Valeira Dam () is a concrete gravity dam on the Douro, where the river forms the border line between the districts of Viseu and Bragança. It is located in the municipality São João da Pesqueira, in Viseu District, Portugal.

Construction of the dam began in 1971. The dam was completed in 1975. It is owned by Companhia Portuguesa de Produção de Electricidade (CPPE).

Dam
Valeira Dam is a 48 m tall (height above foundation) and 380 m long gravity dam with a crest altitude of 113 m.
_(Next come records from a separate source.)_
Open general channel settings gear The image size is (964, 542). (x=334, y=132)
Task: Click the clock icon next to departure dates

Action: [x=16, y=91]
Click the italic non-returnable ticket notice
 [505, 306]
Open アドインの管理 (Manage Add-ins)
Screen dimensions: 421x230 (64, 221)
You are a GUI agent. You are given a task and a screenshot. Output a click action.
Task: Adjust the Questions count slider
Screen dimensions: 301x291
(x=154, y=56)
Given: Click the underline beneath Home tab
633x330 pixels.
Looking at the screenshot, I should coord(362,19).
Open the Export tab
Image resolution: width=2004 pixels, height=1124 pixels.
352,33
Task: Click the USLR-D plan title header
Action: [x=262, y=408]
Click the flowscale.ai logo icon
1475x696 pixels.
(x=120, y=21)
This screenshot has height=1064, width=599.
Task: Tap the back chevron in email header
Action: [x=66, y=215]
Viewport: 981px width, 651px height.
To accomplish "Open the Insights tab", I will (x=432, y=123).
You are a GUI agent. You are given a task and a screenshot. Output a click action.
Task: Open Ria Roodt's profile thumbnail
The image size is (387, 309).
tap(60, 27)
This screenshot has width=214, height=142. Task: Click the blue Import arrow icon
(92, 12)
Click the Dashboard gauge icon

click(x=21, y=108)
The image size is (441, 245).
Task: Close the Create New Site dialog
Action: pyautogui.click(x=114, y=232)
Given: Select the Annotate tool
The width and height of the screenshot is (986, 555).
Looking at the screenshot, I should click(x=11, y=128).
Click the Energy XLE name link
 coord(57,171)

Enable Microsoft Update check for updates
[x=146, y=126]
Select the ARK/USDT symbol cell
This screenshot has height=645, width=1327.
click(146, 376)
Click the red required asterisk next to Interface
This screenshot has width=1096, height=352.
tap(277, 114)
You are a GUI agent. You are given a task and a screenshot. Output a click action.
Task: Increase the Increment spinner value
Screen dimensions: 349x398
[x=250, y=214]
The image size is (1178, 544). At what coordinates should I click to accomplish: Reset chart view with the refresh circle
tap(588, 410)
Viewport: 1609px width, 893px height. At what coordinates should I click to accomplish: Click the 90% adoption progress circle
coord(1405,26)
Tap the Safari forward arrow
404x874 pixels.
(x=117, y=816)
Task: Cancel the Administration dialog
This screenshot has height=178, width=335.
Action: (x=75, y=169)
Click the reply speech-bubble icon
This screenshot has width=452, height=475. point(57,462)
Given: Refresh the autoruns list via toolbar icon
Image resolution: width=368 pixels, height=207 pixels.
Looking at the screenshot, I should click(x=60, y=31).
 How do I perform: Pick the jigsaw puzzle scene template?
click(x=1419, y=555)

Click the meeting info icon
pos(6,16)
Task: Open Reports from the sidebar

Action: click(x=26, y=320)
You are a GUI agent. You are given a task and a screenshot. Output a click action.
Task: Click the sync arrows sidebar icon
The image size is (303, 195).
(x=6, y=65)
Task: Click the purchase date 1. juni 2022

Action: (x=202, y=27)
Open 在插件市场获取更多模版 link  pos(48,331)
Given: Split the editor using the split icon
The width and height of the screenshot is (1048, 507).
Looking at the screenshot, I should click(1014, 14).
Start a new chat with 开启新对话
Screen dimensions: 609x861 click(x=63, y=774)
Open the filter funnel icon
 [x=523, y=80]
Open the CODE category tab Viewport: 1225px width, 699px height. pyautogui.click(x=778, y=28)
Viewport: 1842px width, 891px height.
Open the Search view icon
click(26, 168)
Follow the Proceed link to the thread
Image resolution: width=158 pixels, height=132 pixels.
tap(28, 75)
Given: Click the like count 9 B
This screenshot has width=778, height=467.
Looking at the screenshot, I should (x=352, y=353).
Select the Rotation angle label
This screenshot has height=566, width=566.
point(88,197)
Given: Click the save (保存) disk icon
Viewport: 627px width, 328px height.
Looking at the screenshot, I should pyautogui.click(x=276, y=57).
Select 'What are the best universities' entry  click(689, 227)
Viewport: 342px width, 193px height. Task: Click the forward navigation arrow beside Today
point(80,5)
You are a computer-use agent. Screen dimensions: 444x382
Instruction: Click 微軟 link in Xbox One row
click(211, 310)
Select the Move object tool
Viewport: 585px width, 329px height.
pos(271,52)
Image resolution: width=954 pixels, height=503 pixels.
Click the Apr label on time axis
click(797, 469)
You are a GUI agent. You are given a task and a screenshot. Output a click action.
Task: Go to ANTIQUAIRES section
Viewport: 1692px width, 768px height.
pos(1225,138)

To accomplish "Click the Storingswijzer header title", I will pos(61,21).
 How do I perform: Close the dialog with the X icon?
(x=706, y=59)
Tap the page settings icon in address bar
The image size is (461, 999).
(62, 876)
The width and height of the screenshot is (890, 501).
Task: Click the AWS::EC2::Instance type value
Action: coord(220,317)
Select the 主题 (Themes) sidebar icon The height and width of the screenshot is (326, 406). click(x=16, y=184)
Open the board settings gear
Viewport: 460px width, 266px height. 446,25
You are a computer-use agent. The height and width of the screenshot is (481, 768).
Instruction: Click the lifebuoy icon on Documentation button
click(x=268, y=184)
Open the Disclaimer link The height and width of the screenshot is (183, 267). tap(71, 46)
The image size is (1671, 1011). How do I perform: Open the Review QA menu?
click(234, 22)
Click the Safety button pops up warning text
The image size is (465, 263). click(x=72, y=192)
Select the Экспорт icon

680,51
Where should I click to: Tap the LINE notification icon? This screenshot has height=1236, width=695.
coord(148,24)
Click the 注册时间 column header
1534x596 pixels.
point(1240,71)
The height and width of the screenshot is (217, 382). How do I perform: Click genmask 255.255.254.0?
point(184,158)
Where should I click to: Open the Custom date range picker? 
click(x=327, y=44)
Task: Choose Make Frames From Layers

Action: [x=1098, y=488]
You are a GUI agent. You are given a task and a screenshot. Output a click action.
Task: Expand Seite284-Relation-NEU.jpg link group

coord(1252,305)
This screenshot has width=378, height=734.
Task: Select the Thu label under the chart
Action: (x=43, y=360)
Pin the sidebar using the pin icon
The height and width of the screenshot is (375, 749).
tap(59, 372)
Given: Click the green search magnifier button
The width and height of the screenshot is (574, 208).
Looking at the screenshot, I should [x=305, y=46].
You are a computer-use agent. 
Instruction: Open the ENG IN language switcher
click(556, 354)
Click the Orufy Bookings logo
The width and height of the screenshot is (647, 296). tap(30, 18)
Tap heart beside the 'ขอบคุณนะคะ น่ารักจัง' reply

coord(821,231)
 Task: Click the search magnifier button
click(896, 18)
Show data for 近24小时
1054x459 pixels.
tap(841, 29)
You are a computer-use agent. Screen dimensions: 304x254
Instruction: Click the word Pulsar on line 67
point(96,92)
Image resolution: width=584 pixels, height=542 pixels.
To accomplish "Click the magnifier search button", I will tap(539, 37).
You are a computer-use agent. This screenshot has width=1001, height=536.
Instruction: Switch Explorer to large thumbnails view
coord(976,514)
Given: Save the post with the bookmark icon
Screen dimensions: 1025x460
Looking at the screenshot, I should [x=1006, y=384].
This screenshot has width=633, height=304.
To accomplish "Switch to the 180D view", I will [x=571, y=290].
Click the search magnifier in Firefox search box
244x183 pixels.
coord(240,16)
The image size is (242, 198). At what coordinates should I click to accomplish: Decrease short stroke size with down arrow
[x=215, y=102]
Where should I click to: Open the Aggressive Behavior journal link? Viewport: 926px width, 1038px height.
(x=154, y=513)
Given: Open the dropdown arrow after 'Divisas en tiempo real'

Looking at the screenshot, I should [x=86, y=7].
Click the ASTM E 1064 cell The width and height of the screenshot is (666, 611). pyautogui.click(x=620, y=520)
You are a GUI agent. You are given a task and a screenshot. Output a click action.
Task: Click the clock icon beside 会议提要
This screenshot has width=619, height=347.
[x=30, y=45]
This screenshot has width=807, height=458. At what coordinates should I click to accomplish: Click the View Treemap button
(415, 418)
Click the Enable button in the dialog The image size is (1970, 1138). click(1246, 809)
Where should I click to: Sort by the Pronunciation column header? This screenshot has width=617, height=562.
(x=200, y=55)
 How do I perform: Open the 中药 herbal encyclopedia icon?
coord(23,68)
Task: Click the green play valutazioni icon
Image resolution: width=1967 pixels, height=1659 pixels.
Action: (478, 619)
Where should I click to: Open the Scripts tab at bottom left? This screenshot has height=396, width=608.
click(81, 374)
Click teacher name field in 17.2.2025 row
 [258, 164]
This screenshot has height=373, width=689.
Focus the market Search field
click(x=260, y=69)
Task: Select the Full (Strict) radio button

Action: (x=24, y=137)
The volume of the dam is 220,000 m³. The spillway with 5 radial gates is part of the dam body (maximum discharge 18,000 m³/s).

Reservoir
At full reservoir level of 105 m the reservoir of the dam has a surface area of 7.95 km² and a total capacity of 97 mio. m³. The active capacity is 8 (12, 13 or 13,04) mio. m³.

Power plant 

The run-of-the-river hydroelectric power plant was commissioned in 1976 (1975). It is operated by EDP. The plant has a nameplate capacity of 240 (216) MW. Its average annual generation is 610.7 (663, 748 or 801) GWh.

The power station contains 3 Kaplan turbine-generators with 82.4 (72) MW (80 MVA) each in a dam powerhouse located on the right side of the dam. The turbine rotation is 115.4 rpm. The minimum hydraulic head is 15.5 m, the maximum 31.5 m. Maximum flow per turbine is 360 m³/s.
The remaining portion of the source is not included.